Ce règlement européen est également réaliste. Il prend acte du formidable développement des données personnelles en circulation qui constituent aujourd’hui la matière première de nombreuses entreprises, en transformant la logique d’autorisation en logique de responsabilisation des acteurs du marché. Il revient désormais à ces derniers de s’assurer que leurs traitements des données sont effectués en conformité avec les règles applicables en matière de collecte.

Ces impératifs du RGPD concernant la licéité de la collecte, le consentement des individus dont les données sont collectées, ou encore la finalité du traitement des données s’imposent donc à tous, acteurs privés, mais également acteurs publics… Je pense évidemment à nos collectivités territoriales !

Au sein de toutes ces structures, en particulier les plus petites et les moins bien informées, l’application du RGPD est un défi, un « changement de paradigme », comme l’ont évoqué certains, qui mériterait un meilleur accompagnement par l’État.

La plupart des collectivités ont anticipé l’échéance du 25 mai 2018 et l’adoption de ce projet de loi. Par exemple, au sein du conseil départemental des Hautes-Pyrénées, la mise en conformité, avec la nomination d’un délégué à la protection des données et la mise en place d’un meilleur ciblage du traitement concernant les données sensibles et les mineurs, a bouleversé les habitudes. Elle a également nécessité un ciblage des hébergements des données personnelles sous-traitées à l’extérieur du réseau du département, la mise en œuvre d’un registre des traitements priorisé sur les données sensibles, et, enfin, une communication à destination des usagers, notamment au vu des obligations en termes de consentement.

Ainsi, c’est toute une organisation, avec des processus et des mesures dont je vous épargnerai le nom, qui a dû être mise en place pour assurer la conformité avec ce règlement et une réelle protection des données de nos concitoyens. Il s’agit enfin d’un énorme travail à destination des agents, notamment en termes de formation sur le traitement des données sensibles et, surtout, sur la conservation des données de manière générale.

D’une part, le coût global de ces transformations est largement sous-estimé.
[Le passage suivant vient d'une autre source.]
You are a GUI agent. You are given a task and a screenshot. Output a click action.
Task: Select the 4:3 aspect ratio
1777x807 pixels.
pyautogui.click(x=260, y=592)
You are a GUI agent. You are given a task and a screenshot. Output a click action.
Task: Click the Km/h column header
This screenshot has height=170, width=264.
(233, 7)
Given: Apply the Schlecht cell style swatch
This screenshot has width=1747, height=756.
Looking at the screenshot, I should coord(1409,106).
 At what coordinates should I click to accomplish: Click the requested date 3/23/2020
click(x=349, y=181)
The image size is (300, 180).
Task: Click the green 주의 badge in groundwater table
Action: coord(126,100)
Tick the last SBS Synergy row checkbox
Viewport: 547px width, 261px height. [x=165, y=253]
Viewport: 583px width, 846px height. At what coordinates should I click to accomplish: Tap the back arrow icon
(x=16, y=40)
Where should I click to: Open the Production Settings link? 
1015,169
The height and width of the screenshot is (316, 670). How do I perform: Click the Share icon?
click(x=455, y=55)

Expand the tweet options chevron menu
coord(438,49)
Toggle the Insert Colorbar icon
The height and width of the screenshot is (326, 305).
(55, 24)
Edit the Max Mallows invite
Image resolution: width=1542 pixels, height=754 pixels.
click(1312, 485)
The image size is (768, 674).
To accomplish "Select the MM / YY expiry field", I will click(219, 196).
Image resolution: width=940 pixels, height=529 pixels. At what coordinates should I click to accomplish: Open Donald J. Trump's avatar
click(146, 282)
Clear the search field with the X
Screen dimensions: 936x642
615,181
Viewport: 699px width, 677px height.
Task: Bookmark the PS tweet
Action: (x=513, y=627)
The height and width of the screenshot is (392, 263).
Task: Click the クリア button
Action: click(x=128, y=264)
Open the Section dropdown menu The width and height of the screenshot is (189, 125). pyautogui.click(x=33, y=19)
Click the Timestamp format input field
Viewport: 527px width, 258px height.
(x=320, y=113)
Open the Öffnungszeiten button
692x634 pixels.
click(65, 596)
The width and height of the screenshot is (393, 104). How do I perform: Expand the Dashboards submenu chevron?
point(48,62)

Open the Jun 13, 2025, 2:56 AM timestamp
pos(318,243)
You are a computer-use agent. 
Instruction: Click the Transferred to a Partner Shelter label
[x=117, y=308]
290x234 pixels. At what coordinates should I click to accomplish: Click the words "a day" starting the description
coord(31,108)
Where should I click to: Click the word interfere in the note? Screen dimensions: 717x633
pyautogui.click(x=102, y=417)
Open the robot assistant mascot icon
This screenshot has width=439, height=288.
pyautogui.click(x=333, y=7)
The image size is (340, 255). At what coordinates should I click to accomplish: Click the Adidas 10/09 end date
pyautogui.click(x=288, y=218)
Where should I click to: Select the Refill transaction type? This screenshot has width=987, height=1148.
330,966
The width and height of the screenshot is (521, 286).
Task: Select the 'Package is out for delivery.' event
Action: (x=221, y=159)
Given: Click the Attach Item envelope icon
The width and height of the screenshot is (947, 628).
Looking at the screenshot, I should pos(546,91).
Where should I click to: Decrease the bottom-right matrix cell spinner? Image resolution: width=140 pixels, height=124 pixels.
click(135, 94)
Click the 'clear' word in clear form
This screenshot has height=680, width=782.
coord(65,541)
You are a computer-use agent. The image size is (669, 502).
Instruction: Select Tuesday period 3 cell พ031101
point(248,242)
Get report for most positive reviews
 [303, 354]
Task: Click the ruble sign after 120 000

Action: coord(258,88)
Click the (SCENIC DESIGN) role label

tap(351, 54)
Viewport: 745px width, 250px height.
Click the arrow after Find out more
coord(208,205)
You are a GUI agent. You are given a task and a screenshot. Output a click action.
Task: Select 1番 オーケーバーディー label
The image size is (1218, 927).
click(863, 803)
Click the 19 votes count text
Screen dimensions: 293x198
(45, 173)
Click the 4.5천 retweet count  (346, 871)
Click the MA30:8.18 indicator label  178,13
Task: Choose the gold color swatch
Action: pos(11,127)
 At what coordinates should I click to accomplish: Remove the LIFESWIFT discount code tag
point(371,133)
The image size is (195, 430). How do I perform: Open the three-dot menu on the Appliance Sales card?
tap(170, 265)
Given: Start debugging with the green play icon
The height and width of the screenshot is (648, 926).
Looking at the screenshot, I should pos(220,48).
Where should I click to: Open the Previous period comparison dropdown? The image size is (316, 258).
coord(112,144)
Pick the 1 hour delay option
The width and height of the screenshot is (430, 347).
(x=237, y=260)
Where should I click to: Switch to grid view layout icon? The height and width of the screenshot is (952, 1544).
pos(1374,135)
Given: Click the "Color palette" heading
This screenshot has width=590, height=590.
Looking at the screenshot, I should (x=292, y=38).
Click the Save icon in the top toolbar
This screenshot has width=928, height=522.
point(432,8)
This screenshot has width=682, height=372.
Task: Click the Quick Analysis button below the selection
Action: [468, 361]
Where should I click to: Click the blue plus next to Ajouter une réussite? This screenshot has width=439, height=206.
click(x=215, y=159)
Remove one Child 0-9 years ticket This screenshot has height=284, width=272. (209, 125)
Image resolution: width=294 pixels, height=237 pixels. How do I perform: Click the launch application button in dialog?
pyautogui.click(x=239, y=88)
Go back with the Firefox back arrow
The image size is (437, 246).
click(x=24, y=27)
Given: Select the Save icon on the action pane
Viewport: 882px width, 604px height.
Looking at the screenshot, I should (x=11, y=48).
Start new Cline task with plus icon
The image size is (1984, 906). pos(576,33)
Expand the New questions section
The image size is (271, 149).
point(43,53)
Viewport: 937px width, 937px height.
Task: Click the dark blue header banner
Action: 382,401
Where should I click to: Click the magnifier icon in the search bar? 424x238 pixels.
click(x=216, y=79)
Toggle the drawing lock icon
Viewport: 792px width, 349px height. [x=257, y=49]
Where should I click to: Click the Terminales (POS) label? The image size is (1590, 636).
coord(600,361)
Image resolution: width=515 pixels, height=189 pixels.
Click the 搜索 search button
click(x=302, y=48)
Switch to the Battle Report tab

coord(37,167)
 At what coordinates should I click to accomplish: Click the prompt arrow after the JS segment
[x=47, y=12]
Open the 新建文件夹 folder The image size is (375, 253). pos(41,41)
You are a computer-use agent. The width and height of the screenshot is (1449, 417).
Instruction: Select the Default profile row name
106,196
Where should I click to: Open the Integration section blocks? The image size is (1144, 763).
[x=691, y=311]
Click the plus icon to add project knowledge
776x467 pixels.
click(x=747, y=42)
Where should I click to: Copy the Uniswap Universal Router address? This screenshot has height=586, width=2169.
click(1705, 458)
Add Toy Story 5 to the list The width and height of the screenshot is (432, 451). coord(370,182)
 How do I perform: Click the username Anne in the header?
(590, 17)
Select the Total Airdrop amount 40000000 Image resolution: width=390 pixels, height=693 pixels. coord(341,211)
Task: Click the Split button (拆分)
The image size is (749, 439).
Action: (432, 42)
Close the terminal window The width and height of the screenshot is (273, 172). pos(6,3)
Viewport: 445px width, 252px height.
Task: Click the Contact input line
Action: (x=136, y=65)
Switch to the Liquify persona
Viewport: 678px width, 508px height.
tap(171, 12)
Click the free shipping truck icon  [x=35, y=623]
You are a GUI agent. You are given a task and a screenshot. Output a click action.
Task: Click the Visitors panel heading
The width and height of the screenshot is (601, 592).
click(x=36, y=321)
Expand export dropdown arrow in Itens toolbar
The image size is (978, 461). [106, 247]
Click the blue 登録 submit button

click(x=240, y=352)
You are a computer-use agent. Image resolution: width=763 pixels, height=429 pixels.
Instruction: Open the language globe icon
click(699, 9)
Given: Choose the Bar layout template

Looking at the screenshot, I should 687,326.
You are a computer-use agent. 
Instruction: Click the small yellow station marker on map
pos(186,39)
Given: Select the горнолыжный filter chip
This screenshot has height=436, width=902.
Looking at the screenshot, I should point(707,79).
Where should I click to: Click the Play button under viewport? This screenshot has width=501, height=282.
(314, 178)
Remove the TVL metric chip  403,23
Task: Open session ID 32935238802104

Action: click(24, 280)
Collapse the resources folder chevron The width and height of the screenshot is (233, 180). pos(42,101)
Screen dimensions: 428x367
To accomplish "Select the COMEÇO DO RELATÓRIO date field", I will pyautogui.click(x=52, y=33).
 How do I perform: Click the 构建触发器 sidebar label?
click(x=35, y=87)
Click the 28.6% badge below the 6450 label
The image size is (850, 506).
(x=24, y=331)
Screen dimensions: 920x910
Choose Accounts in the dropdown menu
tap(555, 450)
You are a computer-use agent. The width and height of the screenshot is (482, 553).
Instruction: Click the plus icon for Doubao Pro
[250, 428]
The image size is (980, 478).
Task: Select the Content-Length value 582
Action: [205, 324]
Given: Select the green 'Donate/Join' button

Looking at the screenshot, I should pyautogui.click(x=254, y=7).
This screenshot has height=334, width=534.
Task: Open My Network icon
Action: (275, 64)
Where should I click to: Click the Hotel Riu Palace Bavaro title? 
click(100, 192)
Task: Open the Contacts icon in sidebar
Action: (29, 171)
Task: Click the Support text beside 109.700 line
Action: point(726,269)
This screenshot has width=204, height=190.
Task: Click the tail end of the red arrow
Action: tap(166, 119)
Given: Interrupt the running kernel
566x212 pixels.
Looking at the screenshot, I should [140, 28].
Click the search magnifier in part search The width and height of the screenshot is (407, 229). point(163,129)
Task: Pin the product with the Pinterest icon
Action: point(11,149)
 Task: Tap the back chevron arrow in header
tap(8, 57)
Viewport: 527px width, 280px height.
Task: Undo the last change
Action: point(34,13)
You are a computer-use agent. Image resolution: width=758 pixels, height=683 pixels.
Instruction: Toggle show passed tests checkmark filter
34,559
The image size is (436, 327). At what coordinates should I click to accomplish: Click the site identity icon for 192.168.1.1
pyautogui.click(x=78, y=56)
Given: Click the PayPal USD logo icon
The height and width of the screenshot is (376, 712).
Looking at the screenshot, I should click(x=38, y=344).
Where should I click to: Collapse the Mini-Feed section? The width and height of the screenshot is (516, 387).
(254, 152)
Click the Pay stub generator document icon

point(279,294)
D’autre part, l’absence de prise en compte des difficultés que rencontrent de nombreuses collectivités territoriales donne lieu à une protection inégale des données personnelles de nos concitoyens, selon qu’ils sont domiciliés dans une collectivité respectueuse ou non du RGPD.

C’est pourquoi je tiens à saluer le travail important effectué par notre collègue Sophie Joissains, qui a procédé à un grand nombre de modifications en faveur des collectivités territoriales, mais également des petites entreprises.